(Stored records)
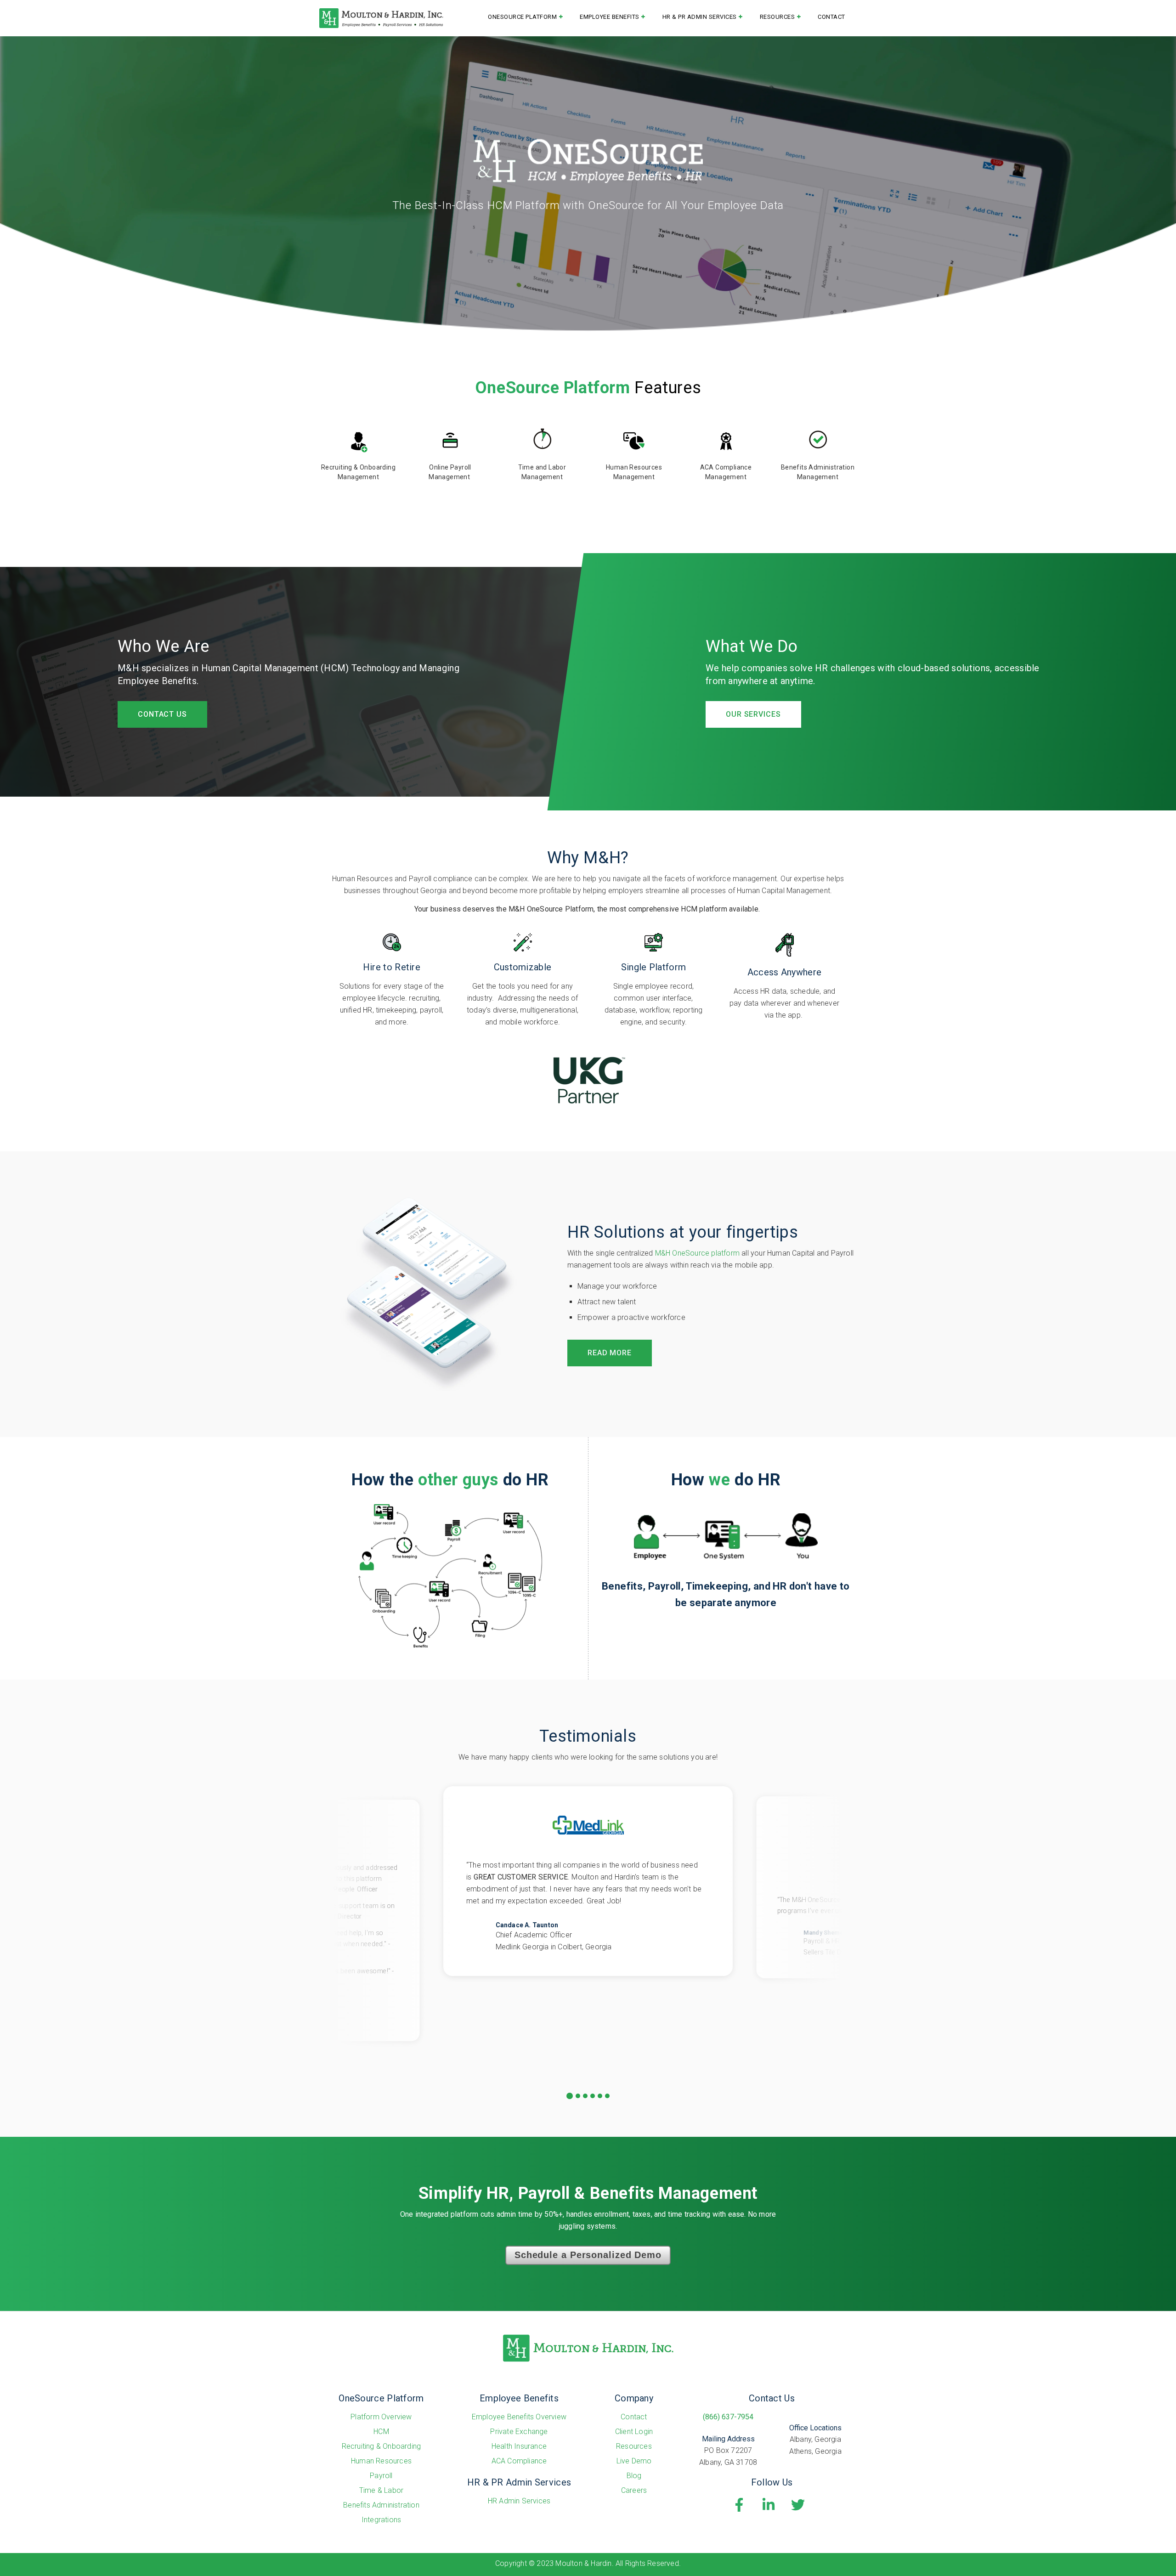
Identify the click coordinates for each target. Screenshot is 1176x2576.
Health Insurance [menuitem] (519, 2446)
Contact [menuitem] (831, 16)
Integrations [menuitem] (381, 2519)
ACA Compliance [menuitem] (519, 2461)
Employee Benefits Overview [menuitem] (519, 2416)
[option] (588, 1881)
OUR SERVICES (753, 714)
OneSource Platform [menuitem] (522, 16)
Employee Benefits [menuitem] (609, 16)
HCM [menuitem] (381, 2431)
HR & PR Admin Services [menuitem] (699, 16)
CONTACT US (162, 714)
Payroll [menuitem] (381, 2475)
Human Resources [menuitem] (381, 2461)
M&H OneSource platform (697, 1253)
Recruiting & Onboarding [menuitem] (381, 2446)
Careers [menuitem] (634, 2490)
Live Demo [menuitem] (634, 2461)
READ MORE (610, 1352)
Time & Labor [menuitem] (381, 2490)
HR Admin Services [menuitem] (519, 2501)
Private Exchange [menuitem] (519, 2431)
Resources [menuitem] (777, 16)
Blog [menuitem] (634, 2475)
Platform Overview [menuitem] (381, 2416)
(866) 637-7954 (728, 2416)
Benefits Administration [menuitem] (381, 2505)
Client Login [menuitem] (634, 2431)
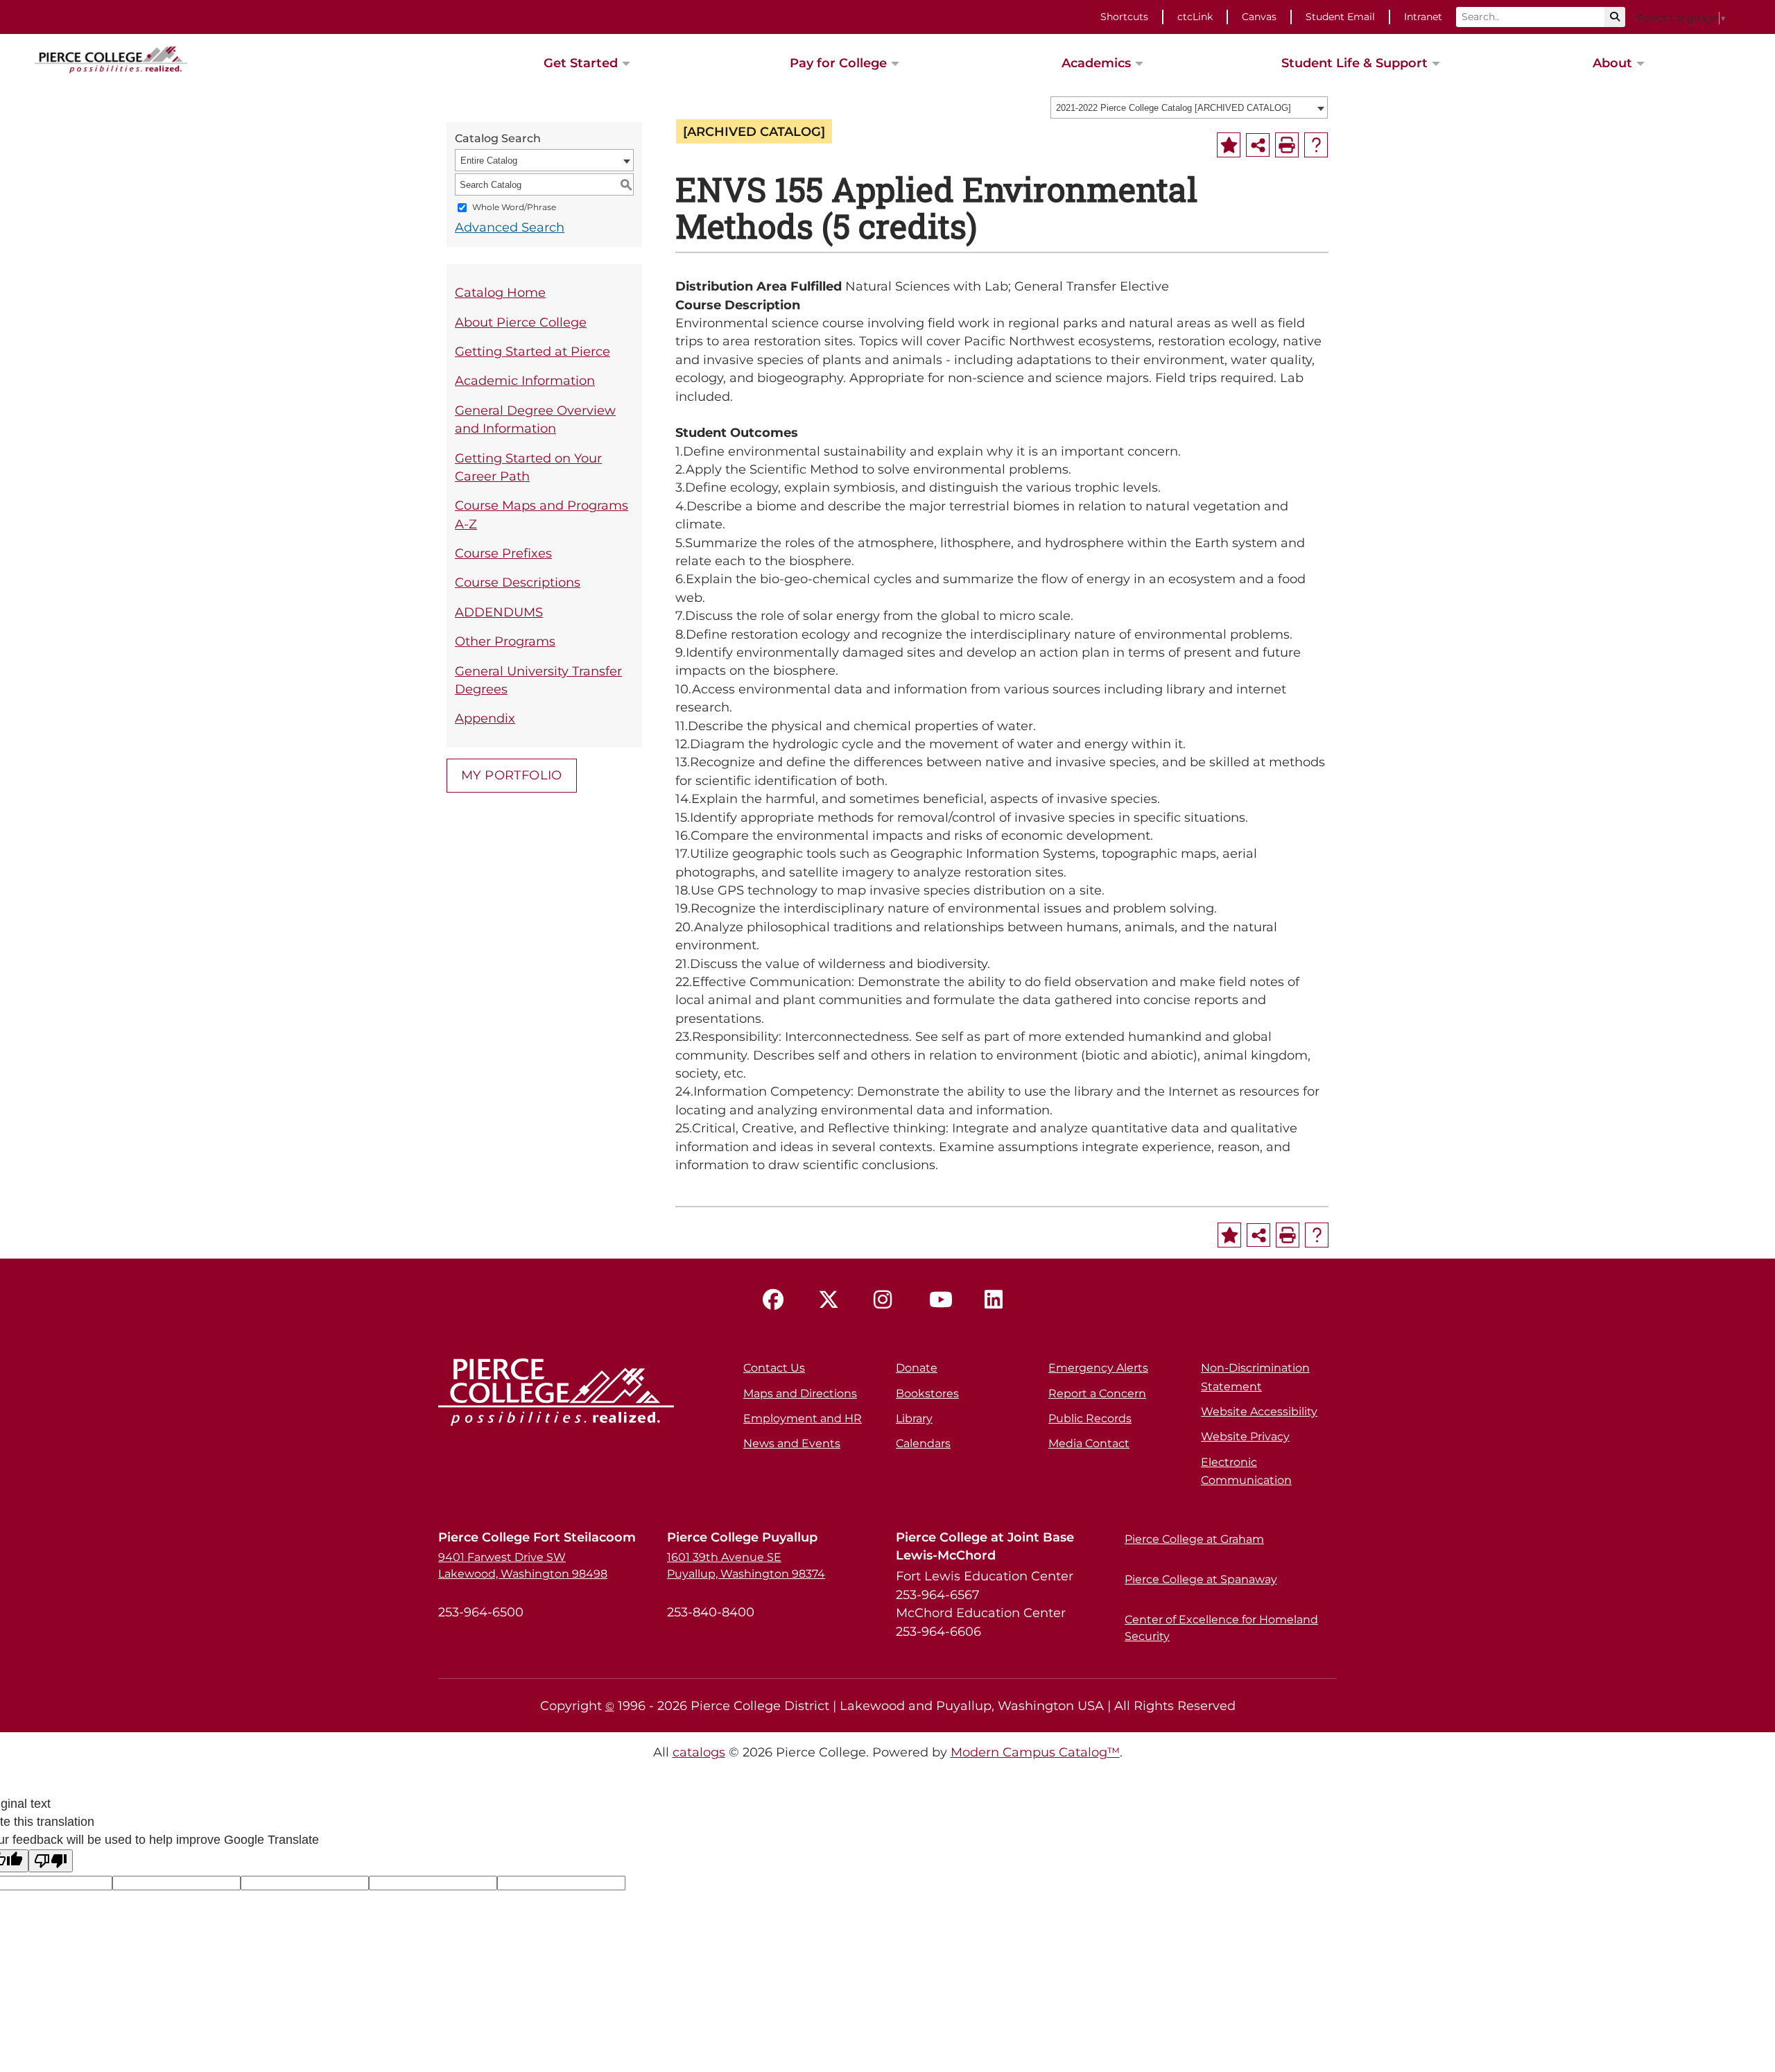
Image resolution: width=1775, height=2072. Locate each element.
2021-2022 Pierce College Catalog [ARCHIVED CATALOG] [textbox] (1173, 108)
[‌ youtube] (943, 1300)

▶ **Your assignment**: Print each entry precisely as written; the pictures stay out.

▶ **Result**:
Identify the click coordinates for each target. Screenshot is 1176x2576.
Health Insurance [menuitem] (519, 2446)
Contact [menuitem] (831, 16)
Integrations [menuitem] (381, 2519)
ACA Compliance [menuitem] (519, 2461)
Employee Benefits Overview [menuitem] (519, 2416)
[option] (588, 1881)
OUR SERVICES (753, 714)
OneSource Platform [menuitem] (522, 16)
Employee Benefits [menuitem] (609, 16)
HCM [menuitem] (381, 2431)
HR & PR Admin Services [menuitem] (699, 16)
CONTACT US (162, 714)
Payroll [menuitem] (381, 2475)
Human Resources [menuitem] (381, 2461)
M&H OneSource platform (697, 1253)
Recruiting & Onboarding [menuitem] (381, 2446)
Careers [menuitem] (634, 2490)
Live Demo [menuitem] (634, 2461)
READ MORE (610, 1352)
Time & Labor [menuitem] (381, 2490)
HR Admin Services [menuitem] (519, 2501)
Private Exchange [menuitem] (519, 2431)
Resources [menuitem] (777, 16)
Blog [menuitem] (634, 2475)
Platform Overview [menuitem] (381, 2416)
(866) 637-7954 (728, 2416)
Benefits Administration [menuitem] (381, 2505)
Client Login [menuitem] (634, 2431)
Image resolution: width=1775, height=2072. Locate each element.
2021-2022 Pierce College Catalog [ARCHIVED CATALOG] [textbox] (1173, 108)
[‌ youtube] (943, 1300)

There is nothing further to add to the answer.